Мать тем временем отвечала:
— Ничего. Тимка уже большой. Все поймет правильно.
У меня внутри екнуло. Неужели мать с отцом собрались разводиться? Да нет. Быть такого не может. Предок, наоборот, последнее время о ней даже больше, чем обычно, заботится. И мне постоянно пеняет, чтобы я ее не расстраивал. «А может, именно потому и пеняет? — вдруг одолели меня сомнения. — Собрался от нас уходить, и, естественно, совесть мучает. Вот и хочет, чтобы я мать окружил повышенной заботой. Ну, как бы и от себя, и от него».
— Нет, Лена, я все-таки тебя не понимаю, — вновь зашептала тетя Катя. — Нужно постепенно его подготовить. А времени у тебя в обрез.
«Та-ак, — с ужасом подумал я. — Значит, уже заявление о разводе подали. Ну, люди. Я живу себе спокойно и ничего не знаю. А они передо мной корчат из себя любящих родителей».
— Катя, не нагнетай, — ответила мать. — У меня есть еще время. И вообще, чего ты волнуешься?
— Потому что знаю, какая может быть реакция, — жарким шепотом произнесла тетя Катя. — Витковских, надеюсь, помнишь?
— Еще бы, — подтвердила мать.
— Так вот, — продолжила тетя Катя. — У них в аналогичной ситуации сын Гарик из дома ушел.
— Как ушел? — испуганно спросила мать. — Этот ангелочек?

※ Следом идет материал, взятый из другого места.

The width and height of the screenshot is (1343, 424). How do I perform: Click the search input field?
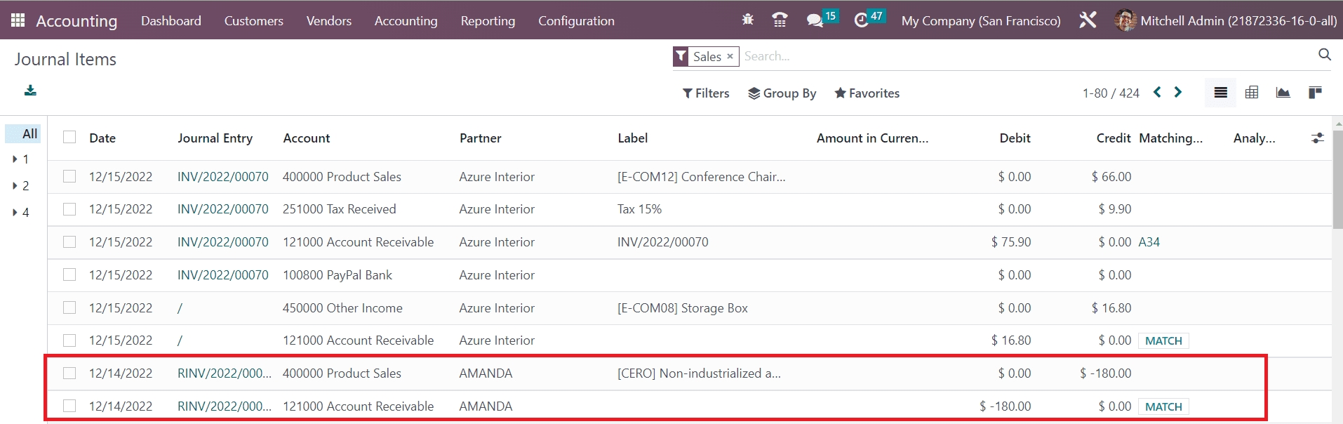[1024, 56]
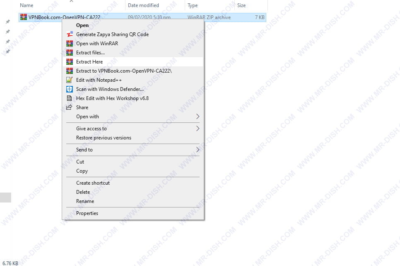Select Delete from the context menu

tap(83, 192)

— Ангелочек, — фыркнула тетя Катя. — Он теперь дядя почти двухметрового роста. На два года твоего Тимки старше. А когда у Витковских это случилось, ему столько же было, сколько сейчас Тимуру.
— Ну, и? — в шепоте матери прозвучала тревога.
— В конце концов нашли, — скорбно изрекла тетя Катя. — Теперь по психологам таскают и одновременно лечат от наркомании. Психолог им объяснил: стрессовая ситуация и переходный возраст. Так что, Лена, подумай хорошенько.
— Ты мне такого про Витковских не рассказывала, — откликнулась мать.
— Да я сама недавно узнала, — внесла ясность тетя Катя. — С Кисой Витковской в ГУМе столкнулась. Она мне и рассказала. Видела бы ты, Лена, как она изменилась. Прямо вся черная.
— А такая была красавица, — охнула моя мать.
— Вот и я о том же, — вздохнула тетя Катя. — И семья была замечательная, дружная. Обожали друг друга. А теперь одни руины.
На кухне повисло молчание. Я стоял ни жив ни мертв. А точнее, просто убитый. Мне уже прямо сейчас хотелось хлопнуть дверью и уйти в наркоманы. Вот про кого бы никогда не подумал, так это про собственных отца с матерью. Ну ругались они, конечно, иногда. Это у всех бывает. Но ведь предки мои всю дорогу вместе. Кроме работы, естественно. А так, и в магазин, и на отдых вдвоем. И отец у меня непьющий. Так чего, интересно, им расходиться?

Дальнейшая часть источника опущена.